**Goal of the exercise**
Turn the records into a numbered list, from the beginning through the line containing "Action: coord(576,658)", with both ends included. Leave out blank lines and the pictures.

···

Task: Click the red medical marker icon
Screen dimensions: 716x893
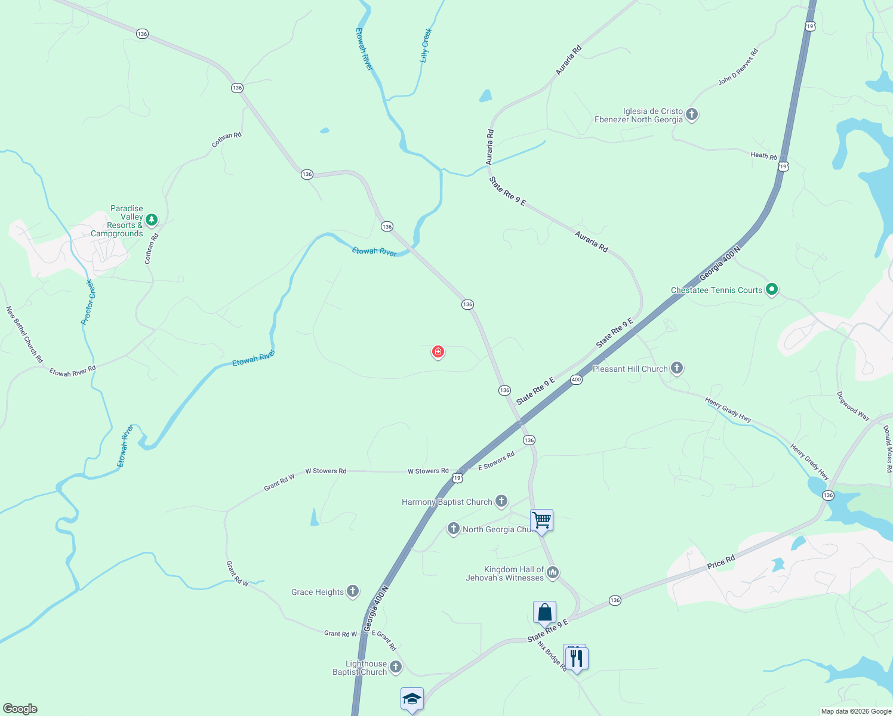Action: coord(438,352)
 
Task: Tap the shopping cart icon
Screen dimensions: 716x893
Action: coord(542,520)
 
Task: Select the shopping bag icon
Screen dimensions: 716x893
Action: coord(544,612)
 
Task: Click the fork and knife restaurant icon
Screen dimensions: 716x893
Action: coord(576,658)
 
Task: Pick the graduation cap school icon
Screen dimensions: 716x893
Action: coord(412,698)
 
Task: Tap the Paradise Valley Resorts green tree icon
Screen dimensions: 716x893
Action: coord(152,220)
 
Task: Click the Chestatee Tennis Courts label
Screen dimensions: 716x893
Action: coord(716,291)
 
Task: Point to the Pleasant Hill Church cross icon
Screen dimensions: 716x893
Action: coord(677,368)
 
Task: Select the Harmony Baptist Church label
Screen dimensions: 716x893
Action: coord(446,502)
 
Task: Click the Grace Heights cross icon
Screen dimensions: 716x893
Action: coord(353,591)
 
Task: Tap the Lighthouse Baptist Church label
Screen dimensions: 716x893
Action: coord(360,668)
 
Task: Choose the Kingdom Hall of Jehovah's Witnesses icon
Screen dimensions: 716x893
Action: coord(553,573)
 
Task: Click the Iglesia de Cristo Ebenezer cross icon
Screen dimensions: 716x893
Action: coord(692,114)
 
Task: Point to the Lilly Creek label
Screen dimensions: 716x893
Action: coord(426,45)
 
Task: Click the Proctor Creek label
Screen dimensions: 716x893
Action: coord(88,302)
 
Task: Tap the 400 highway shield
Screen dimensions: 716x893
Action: coord(576,379)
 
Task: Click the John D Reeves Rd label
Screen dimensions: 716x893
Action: coord(738,66)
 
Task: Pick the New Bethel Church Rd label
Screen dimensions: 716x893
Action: coord(24,335)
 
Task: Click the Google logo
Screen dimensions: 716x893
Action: coord(20,709)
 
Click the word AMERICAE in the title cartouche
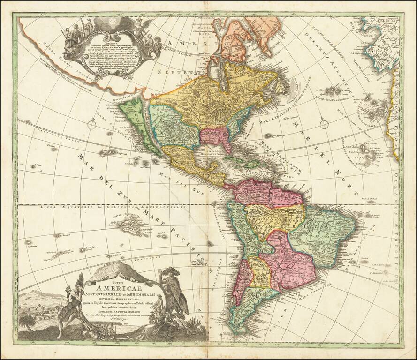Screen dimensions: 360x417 (123, 286)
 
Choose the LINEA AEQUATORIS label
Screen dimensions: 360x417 (57, 206)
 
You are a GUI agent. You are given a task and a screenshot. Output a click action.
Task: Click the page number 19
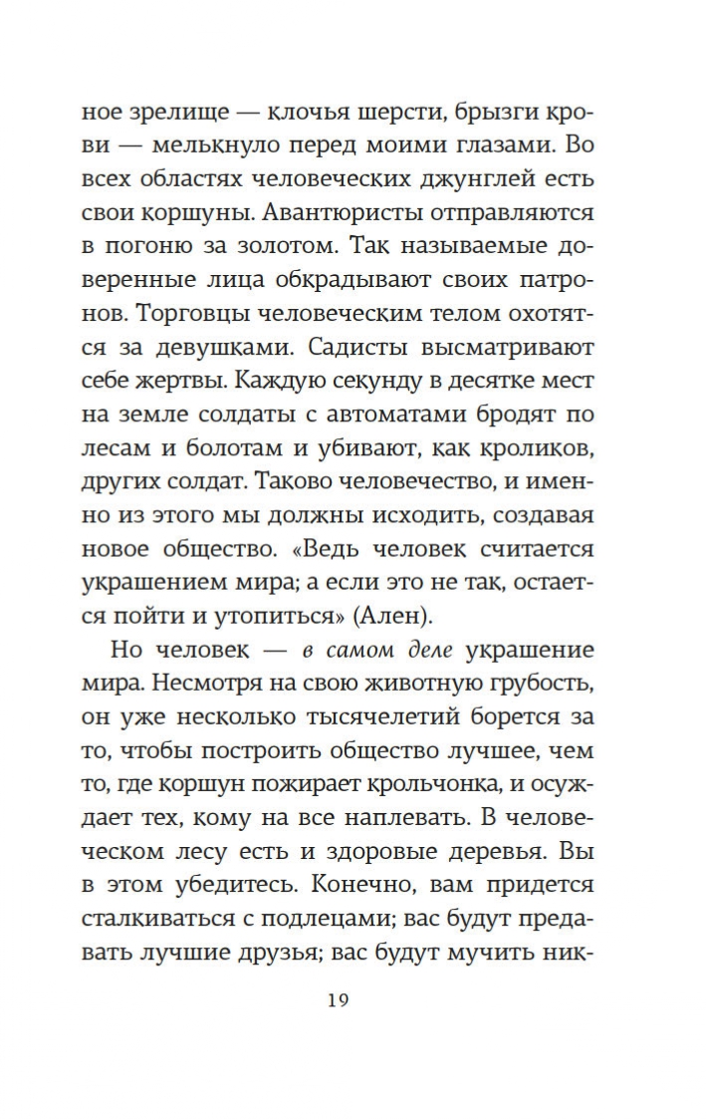click(338, 1000)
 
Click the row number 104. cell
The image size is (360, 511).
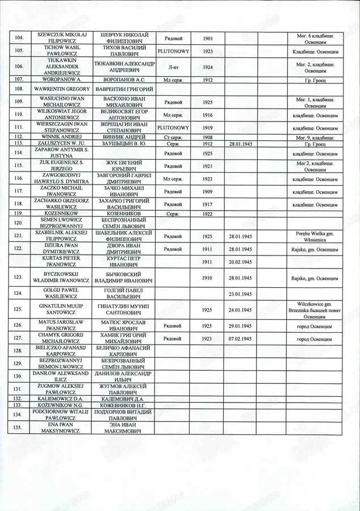click(19, 38)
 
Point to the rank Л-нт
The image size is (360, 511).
click(173, 67)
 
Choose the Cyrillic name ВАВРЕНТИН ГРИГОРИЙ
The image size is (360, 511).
click(124, 89)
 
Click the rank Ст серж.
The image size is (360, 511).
click(173, 137)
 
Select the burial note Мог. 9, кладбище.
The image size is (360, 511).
click(314, 137)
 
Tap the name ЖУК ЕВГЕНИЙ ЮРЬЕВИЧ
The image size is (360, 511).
click(124, 166)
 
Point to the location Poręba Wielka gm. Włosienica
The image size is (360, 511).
click(314, 236)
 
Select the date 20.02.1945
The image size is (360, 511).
click(240, 262)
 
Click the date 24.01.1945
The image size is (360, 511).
click(240, 310)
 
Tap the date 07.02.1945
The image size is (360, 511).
click(240, 338)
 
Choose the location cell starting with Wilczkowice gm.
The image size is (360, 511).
click(314, 310)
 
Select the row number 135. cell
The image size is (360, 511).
click(19, 428)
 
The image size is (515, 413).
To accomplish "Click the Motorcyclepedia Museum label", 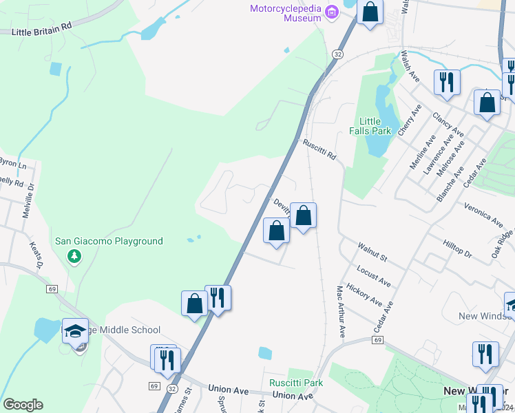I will pyautogui.click(x=285, y=13).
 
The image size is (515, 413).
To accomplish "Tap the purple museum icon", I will pyautogui.click(x=332, y=11).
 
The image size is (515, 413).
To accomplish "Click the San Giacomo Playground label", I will pyautogui.click(x=109, y=241).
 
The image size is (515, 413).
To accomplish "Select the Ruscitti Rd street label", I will pyautogui.click(x=319, y=149).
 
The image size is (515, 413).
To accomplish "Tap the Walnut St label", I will pyautogui.click(x=372, y=251).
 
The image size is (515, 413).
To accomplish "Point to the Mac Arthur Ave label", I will pyautogui.click(x=339, y=312).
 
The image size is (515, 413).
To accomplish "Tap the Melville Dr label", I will pyautogui.click(x=28, y=204).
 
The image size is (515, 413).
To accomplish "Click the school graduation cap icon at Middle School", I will pyautogui.click(x=75, y=332).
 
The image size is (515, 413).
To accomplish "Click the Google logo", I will pyautogui.click(x=23, y=405).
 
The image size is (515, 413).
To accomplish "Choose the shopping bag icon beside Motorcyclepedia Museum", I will pyautogui.click(x=370, y=12).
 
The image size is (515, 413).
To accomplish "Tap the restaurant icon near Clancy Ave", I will pyautogui.click(x=446, y=83).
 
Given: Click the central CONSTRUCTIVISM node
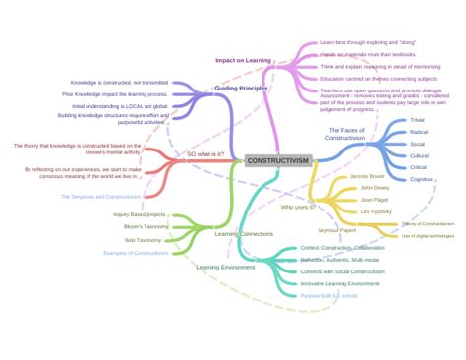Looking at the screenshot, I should [277, 160].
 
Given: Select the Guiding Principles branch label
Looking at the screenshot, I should [241, 89].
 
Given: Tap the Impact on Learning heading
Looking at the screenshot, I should [243, 60].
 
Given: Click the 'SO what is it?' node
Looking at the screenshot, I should [205, 154].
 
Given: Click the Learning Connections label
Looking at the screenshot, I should [244, 234].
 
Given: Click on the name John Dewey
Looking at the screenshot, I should [375, 187].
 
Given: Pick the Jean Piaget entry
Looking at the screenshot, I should [374, 199].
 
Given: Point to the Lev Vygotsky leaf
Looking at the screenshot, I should [377, 211].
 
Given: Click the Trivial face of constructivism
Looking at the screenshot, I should [419, 120].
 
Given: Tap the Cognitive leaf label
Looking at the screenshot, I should [420, 179].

···

**Written solution**
1. Task: Click the red medical marker icon
2. Screen dimensions: 716x893
3. Action: coord(438,352)
4. Task: Tap the shopping cart icon
5. Screen dimensions: 716x893
6. Action: coord(542,520)
7. Task: Select the shopping bag icon
8. Screen dimensions: 716x893
9. Action: coord(544,612)
10. Task: Click the fork and knife restaurant icon
11. Screen dimensions: 716x893
12. Action: coord(576,658)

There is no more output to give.